Abington Community Bancorp, Inc. Announces Adoption of Plan of Conversion and Reorganization

JENKINTOWN, PA -- (MARKET WIRE) -- November 30, 2006 -- Abington Community Bancorp, Inc. (the "Company") (NASDAQ: ABBC) today announced that the Boards of Directors of Abington Mutual Holding Company (the "Mutual Holding Company"), the Company and Abington Savings Bank (the "Bank") unanimously adopted a Plan of Conversion and Reorganization (the "Plan of Conversion"), pursuant to which the mutual holding company will convert to the stock form of organization. Pursuant to the Plan of Conversion, (i) the Mutual Holding Company will convert to stock form, (ii) the Mutual Holding Company and the Company will merge into the Bank and the Bank will become a wholly owned subsidiary of a newly chartered stock company (the "Holding Company"), (iii) the shares of common stock of the Company held by persons other than the Mutual Holding Company will be converted into shares of common stock of the Holding Company pursuant to an exchange ratio designed to preserve the percentage ownership interests of such persons, and (iv) the Holding Company will offer and sell shares of its common stock to certain depositors of the Bank, residents of Bank's local community and shareholders of the Company and others in the manner and subject to the priorities set forth in the Plan of Conversion. The highest priority will be depositors with qualifying deposits as of September 30, 2005.

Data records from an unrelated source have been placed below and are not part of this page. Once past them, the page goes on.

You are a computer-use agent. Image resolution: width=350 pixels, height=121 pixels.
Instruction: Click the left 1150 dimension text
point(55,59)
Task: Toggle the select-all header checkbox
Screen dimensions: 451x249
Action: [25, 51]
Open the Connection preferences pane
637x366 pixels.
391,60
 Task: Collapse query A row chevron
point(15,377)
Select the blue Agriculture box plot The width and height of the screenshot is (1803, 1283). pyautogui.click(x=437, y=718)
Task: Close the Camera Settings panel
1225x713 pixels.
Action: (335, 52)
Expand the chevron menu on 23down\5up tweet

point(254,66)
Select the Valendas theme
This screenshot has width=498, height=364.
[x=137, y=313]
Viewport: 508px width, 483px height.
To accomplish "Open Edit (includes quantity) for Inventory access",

"We believe that adoption of this Plan of Conversion is in the best interest of our shareholders and of the Bank's depositors," stated Robert W. White, Chairman, President and Chief Executive Officer of the Company. "Given our significant growth and successful implementation of our business plan, our proposed second-step and offering is a logical choice at this time. Before our mutual holding company formation and offering, we had $657.7 million in assets and 12 banking offices. We have grown that to $905.7 million in assets at September 30, 2006 and we have opened or shortly will open five new banking offices. The stock holding company structure and the second step conversion and stock offering should increase the liquidity in our common stock, provide additional capital to support future growth of the Bank and facilitate our continued development as a full service community bank," continued Mr. White.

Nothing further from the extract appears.